WORK TO COMPLETE:
Collect the lines of the entries where "Task" shows up.
Start of PROVIDED INFORMATION
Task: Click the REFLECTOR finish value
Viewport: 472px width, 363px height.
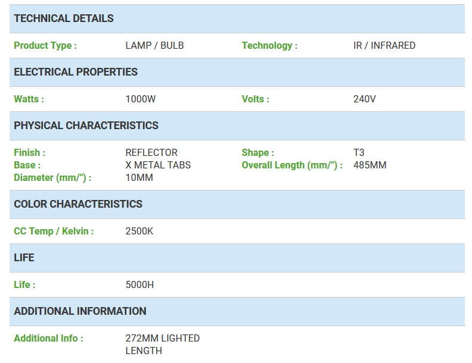Action: [151, 152]
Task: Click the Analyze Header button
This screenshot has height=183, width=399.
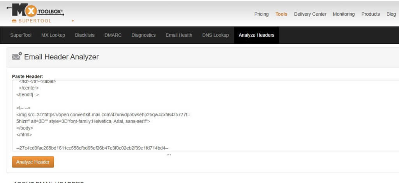Action: pos(33,162)

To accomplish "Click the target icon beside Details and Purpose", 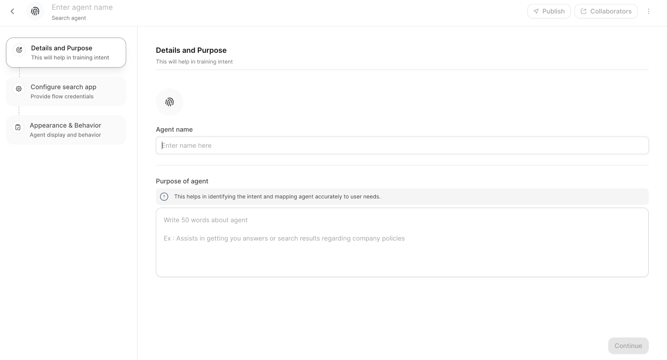I will [19, 50].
End of PROVIDED INFORMATION
COMPLETED EXERCISE:
Task: Click the REFLECTOR finish value
Task: Click the Analyze Header button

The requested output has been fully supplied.